§ Texto da página
((

Um filme complexo e cheio de conteúdo, que tem uma visão forte do relacionamento entre pai e filho.

7,0

No projeto de vida dos pais, os filhos sempre estarão presentes. Ironicamente, anos depois, quando esses mesmos filhos se tornarem pais, vão perceber que será a vez deles serem descartados pelos seus descendentes. O círculo vicioso que se forma é uma das muitas imponderabilidades da vida, fonte geradora de eternos conflitos familiares. Esta parece ser a idéia que atravessa e resume Pai e Filho, o novo filme do russo Alexander Sokurov.

))

§ Exercícios propostos
1. Responda com base no texto sobre o filme Pai e Filho:
(a) Sobre que relacionamento o filme tem uma visão forte?
(b) De que é fonte geradora o círculo vicioso descrito?
(c) Qual é a nacionalidade do diretor do filme?
2. Reescreva de forma mais breve o parágrafo do texto sobre o filme Pai e Filho que começa com "No projeto de vida dos pais", mantendo os fatos principais.
3. Prossiga o texto sobre o filme Pai e Filho a partir da última frase apresentada.

§ Dados fornecidos
((

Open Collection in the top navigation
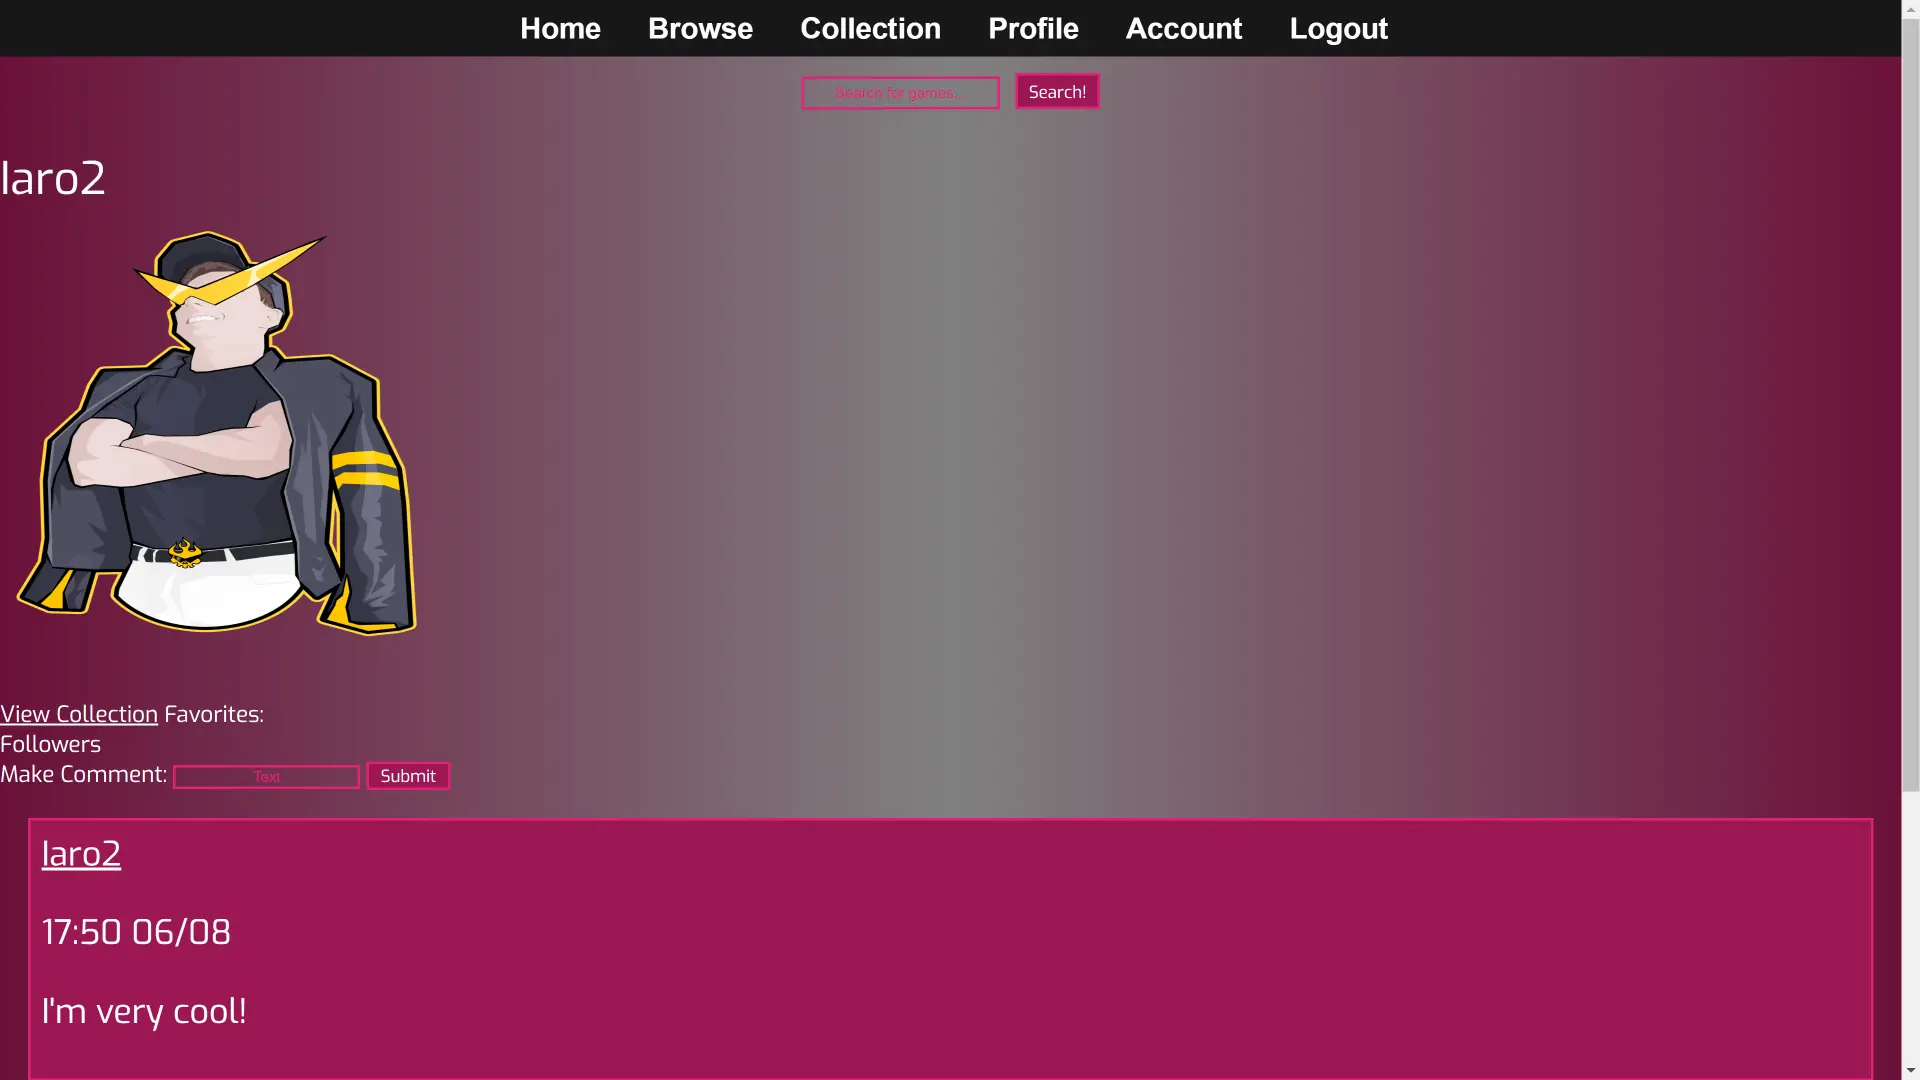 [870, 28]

))

§ Respostas às tarefas
1.
(a) O relacionamento entre pai e filho.
(b) De eternos conflitos familiares.
(c) Russa.

2. Os pais sempre incluem os filhos no seu projeto de vida, mas, quando esses filhos se tornam pais, são descartados pelos próprios descendentes. Esse círculo vicioso é uma das imponderabilidades da vida e gera eternos conflitos familiares. Essa parece ser a ideia central de Pai e Filho, novo filme do russo Alexander Sokurov.

3.
Após ter lançado, em 2002, o virtuoso Arca Russa, experiência inédita de filmagem de um longa-metragem num único plano-sequência, Sokurov virou o queridinho da crítica mundial e figurinha carimbada nos principais festivais de cinema. Aos 55 anos, o diretor já possui mais de 30 filmes no currículo (entre eles alguns curtas e documentários), a maioria sem distribuição internacional. Quase sempre comparado com seu compatriota Andrei Tarkovsky, morto em 1986, o estilo e a temática central de Sokurov se aproxima também de outros dois cineastas: o grego Theo Angelopoulos e o sueco Ingmar Bergman. Planos longos e contemplativos, narrativas lentas, construídas à base do olhar dos personagens, uso funcional do silêncio como parte integrante da trama. Definitivamente é um tipo de cinema que não é para todos os gostos. Exige do espectador mais do que ele está acostumado e disposto a dar. Não fosse por esse motivo, ao menos por ser um artista que tem algo a dizer, Sokurov merece uma atenção – e dedicação – especial do público interessado em cinema como arte diferenciada.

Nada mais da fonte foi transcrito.